Task requirements → Lay out as a numbered list, omitting blank lines, only the lines beginning with the line containing "Gagnahlaðborðið (76, 2502)" and ending with the line containing "Frístundavefurinn (76, 2477)", both included.

Records provided →
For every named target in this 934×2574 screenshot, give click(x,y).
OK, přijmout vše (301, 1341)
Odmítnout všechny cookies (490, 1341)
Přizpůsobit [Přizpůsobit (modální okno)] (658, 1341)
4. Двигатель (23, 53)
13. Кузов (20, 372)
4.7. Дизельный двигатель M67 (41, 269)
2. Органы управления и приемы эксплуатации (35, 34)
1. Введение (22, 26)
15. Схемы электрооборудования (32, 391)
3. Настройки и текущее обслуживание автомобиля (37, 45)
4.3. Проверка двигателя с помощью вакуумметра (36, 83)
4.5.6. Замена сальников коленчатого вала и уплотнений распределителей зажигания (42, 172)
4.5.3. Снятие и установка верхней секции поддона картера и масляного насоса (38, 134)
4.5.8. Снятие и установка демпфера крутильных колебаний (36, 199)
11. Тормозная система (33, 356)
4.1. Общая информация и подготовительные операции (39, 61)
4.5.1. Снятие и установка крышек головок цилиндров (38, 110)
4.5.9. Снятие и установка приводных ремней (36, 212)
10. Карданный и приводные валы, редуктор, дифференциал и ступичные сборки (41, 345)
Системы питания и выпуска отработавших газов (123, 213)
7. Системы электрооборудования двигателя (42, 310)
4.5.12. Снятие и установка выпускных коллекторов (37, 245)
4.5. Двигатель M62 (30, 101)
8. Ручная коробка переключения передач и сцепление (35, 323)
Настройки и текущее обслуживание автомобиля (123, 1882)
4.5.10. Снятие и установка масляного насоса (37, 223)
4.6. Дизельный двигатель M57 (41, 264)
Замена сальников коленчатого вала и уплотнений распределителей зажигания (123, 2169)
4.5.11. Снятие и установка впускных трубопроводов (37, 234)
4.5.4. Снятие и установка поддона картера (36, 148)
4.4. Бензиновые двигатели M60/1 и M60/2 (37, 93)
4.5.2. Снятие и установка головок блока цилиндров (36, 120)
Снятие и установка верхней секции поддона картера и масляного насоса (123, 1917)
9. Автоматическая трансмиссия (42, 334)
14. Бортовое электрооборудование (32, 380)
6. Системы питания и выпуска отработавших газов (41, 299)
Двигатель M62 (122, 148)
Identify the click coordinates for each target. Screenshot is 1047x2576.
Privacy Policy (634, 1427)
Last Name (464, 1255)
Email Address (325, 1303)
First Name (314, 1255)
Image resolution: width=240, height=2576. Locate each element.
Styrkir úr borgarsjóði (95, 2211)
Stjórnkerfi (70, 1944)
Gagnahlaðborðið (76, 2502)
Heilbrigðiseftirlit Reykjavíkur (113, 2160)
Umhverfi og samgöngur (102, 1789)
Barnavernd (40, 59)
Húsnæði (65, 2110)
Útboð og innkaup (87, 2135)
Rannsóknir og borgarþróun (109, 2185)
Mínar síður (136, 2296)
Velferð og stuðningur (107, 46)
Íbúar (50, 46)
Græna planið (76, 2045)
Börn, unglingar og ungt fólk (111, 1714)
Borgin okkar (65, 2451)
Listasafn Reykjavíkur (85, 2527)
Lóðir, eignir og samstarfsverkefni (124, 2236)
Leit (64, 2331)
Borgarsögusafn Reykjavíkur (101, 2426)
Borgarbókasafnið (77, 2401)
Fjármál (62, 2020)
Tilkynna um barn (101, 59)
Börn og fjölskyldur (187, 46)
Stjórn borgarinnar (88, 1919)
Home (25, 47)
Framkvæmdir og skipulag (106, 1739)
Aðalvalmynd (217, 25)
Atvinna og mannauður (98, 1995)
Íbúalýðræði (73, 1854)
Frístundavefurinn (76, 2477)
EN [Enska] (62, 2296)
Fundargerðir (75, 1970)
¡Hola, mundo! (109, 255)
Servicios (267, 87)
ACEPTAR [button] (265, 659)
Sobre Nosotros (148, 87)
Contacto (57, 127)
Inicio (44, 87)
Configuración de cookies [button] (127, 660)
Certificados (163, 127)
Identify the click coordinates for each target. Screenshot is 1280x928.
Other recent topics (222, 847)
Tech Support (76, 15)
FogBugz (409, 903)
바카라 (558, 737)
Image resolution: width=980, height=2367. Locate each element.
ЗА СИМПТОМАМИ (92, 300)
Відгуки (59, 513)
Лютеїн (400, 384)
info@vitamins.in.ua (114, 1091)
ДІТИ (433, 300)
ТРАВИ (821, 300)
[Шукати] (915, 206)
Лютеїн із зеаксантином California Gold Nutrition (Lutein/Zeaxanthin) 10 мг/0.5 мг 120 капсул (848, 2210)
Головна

Result →
1. Gagnahlaðborðið (76, 2502)
2. Heilbrigðiseftirlit Reykjavíkur (113, 2160)
3. Umhverfi og samgöngur (102, 1789)
4. Barnavernd (40, 59)
5. Húsnæði (65, 2110)
6. Útboð og innkaup (87, 2135)
7. Rannsóknir og borgarþróun (109, 2185)
8. Mínar síður (136, 2296)
9. Velferð og stuðningur (107, 46)
10. Íbúar (50, 46)
11. Græna planið (76, 2045)
12. Börn, unglingar og ungt fólk (111, 1714)
13. Borgin okkar (65, 2451)
14. Listasafn Reykjavíkur (85, 2527)
15. Lóðir, eignir og samstarfsverkefni (124, 2236)
16. Leit (64, 2331)
17. Borgarsögusafn Reykjavíkur (101, 2426)
18. Borgarbókasafnið (77, 2401)
19. Fjármál (62, 2020)
20. Tilkynna um barn (101, 59)
21. Börn og fjölskyldur (187, 46)
22. Stjórn borgarinnar (88, 1919)
23. Home (25, 47)
24. Framkvæmdir og skipulag (106, 1739)
25. Aðalvalmynd (217, 25)
26. Atvinna og mannauður (98, 1995)
27. Íbúalýðræði (73, 1854)
28. Frístundavefurinn (76, 2477)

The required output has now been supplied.